Syrah Resources has struck more turbulence in Mozambique, with a fire affecting processing equipment at the company’s Balama graphite mine.
Shares in Syrah were placed in a trading halt on Tuesday morning to give the company time to assess the damage from the fire, which continues a tough year in which the miner has struggled to get its new kit working efficiently at Balama.
Syrah said there had been no injuries from the fire, which had been isolated in a section of the plant that separates different types of material, known as a “primary classifier screen”.
“At this stage it appears no major structural damage has occurred, however damage to the screen deck, pipe and electrical equipment has been sustained and an assessment of the repair time and the impact on production is being undertaken,” Syrah said in a statement to the ASX.
The fire comes barely a month after Syrah appeared to have turned the corner on its tough year with a $94 million equity raising that many investors saw as the last time it was likely to require a funding injection from shareholders.

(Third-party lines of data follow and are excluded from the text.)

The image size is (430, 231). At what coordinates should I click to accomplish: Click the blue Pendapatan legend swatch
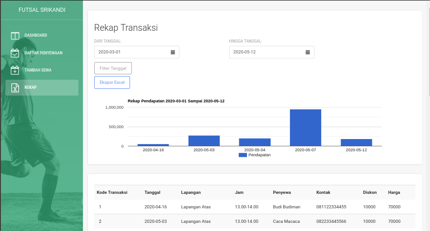click(x=242, y=155)
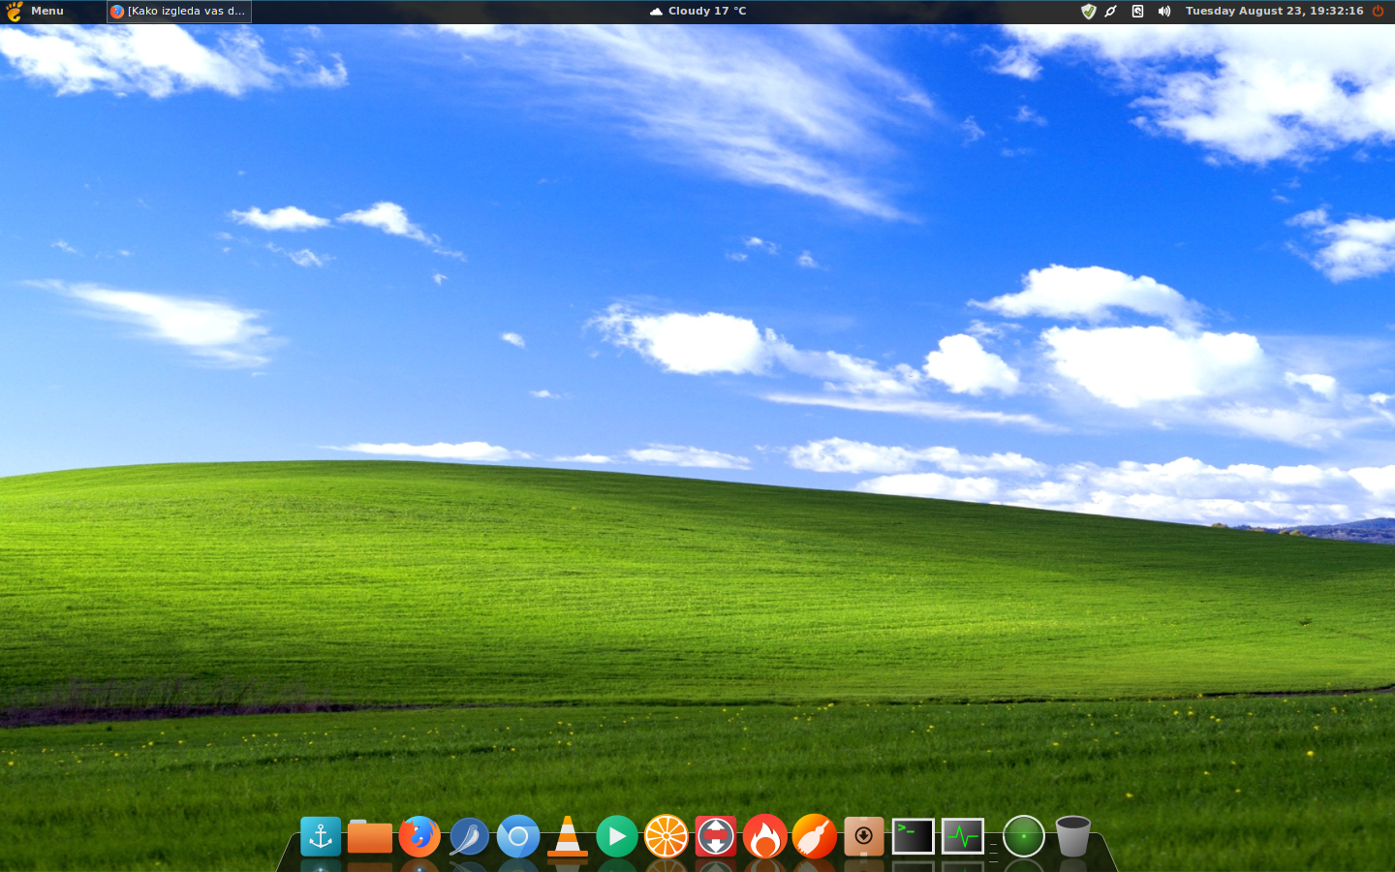Viewport: 1395px width, 872px height.
Task: Open the network connection plug icon
Action: [x=1111, y=12]

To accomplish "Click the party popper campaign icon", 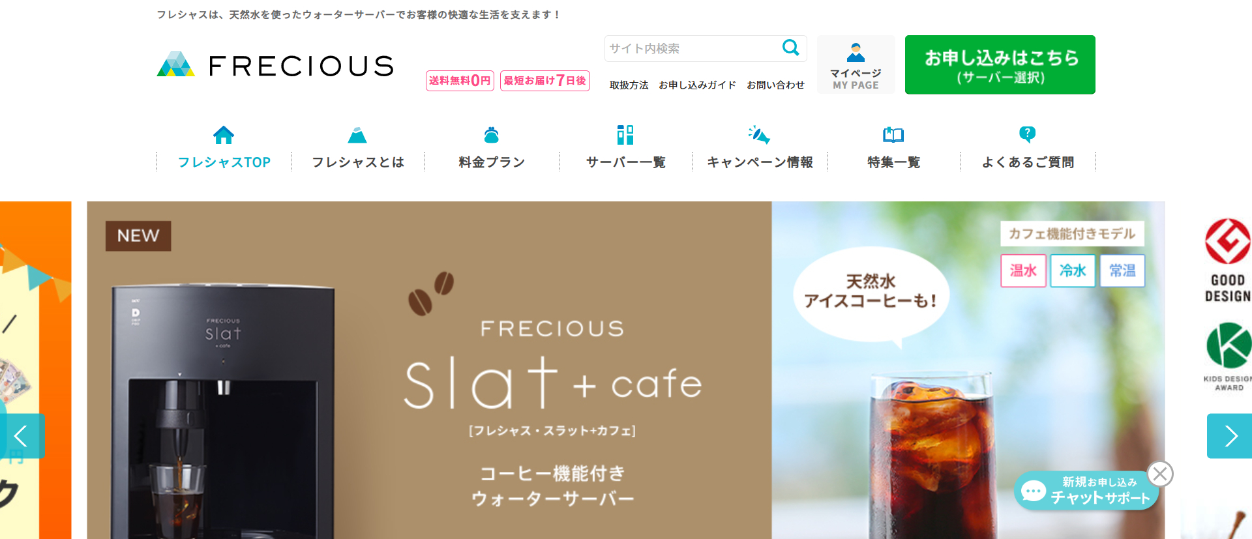I will coord(759,134).
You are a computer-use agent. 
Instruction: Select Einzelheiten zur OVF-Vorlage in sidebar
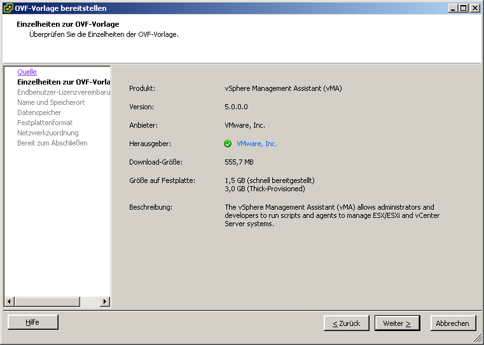click(64, 82)
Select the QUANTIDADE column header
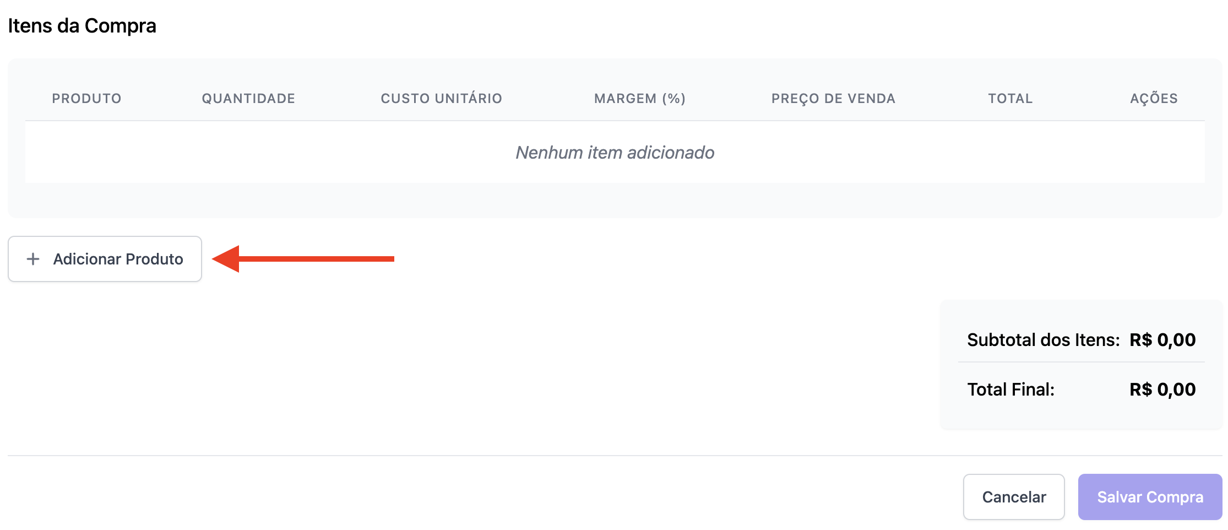 248,99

In the weeks since that equity raising Syrah’s long reign as the most shorted stock on the ASX, a mantle it held for the best part of a year, has ended, with the company falling to become the fourth most shorted, with short positions declining from more than 21 per cent in August to about 16 per cent in recent days.
Unexpected damage to its processing kit at Balama in March ensured production was below expected levels and product splits for eight weeks.
The company also had its plans to build a graphite beneficiation plant in the US state of Louisiana delayed when local residents opposed the company’s original preferred site for the plant.
Syrah has since found and started work on a different site in Louisiana.
The company cut its production target and pushed back the timeline for when it became cash flow positive in July, while there were also terrorism concerns in the part of Mozambique where Syrah operates.
Perhaps the most significant concern for investors has been Syrah’s concession that early shipments of its graphite were fetching lower prices than those reported by price setting agencies.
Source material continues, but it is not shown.